Proton Lumo: End-to-End-verschlüsselter AI-Chat mit Ghost Mode und Datei-Uploads
TL;DR
Proton hat Lumo veröffentlicht — einen auf Datenschutz ausgelegten AI-Assistenten auf Basis quelloffener Modelle wie Mistrals Nemo. Im Gegensatz zu Mainstream-AI-Tools verschlüsselt Lumo Gespräche Ende-zu-Ende und verzichtet auf Daten-Logging. Ein Ghost Mode ermöglicht Sitzungen ohne jegliche persistente Datenspeicherung. Dateien lassen sich hochladen, um dokumentenbasierte Fragen zu stellen — Datenschutzgarantien treffen hier auf praktischen Nutzen.
Nauti's Take
Proton macht mit AI das, was sie mit E-Mail gemacht haben: die datenschutzkonforme Alternative zu den Datensammlern aus dem Silicon Valley bauen. Das ist ein ehrliches Versprechen — aber auch eine ehrliche Einschränkung.

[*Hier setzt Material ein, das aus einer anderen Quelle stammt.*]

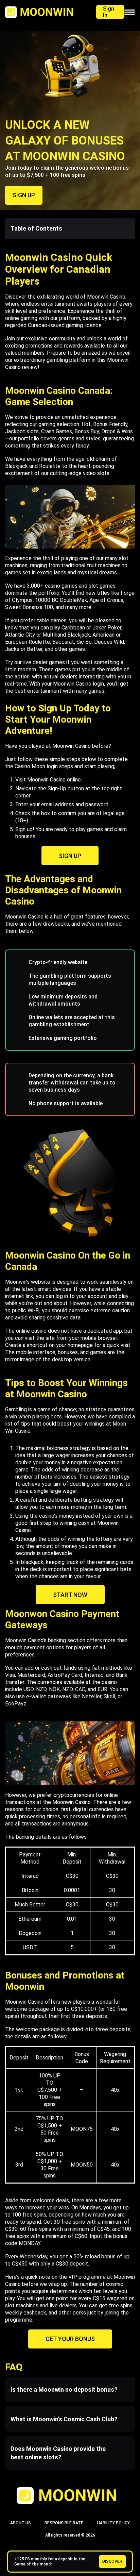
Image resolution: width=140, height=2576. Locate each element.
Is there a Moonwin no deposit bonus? (64, 2389)
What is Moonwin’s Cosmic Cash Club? (64, 2419)
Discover (112, 2561)
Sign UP (24, 195)
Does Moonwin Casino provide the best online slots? (58, 2453)
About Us (20, 2523)
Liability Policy (113, 2523)
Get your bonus (70, 2338)
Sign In (108, 11)
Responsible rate (64, 2523)
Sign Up (70, 855)
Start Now (70, 1594)
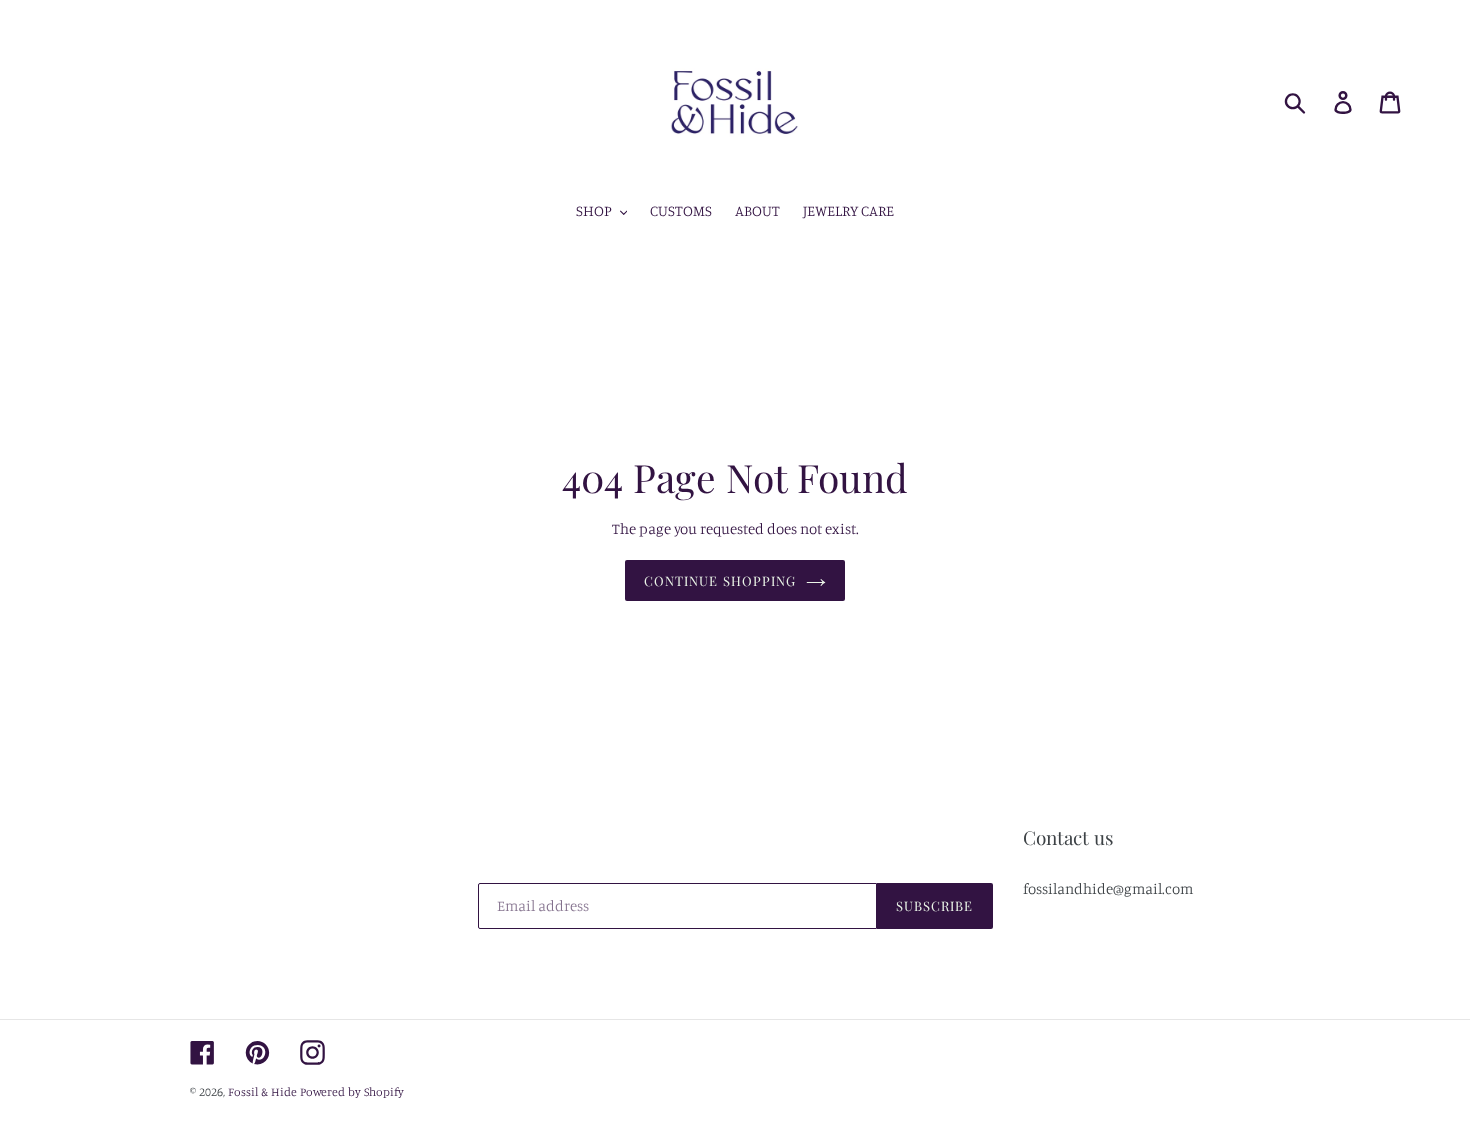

Open-Source-Modelle wie Nemo sind gut, aber nicht auf dem Niveau von GPT-4 oder Claude Opus. Wer maximale Privatsphäre will, zahlt mit etwas weniger Leistung.
Für DACH-Nutzer und Unternehmen mit sensiblen Daten dürfte das trotzdem ein interessantes Trade-off sein.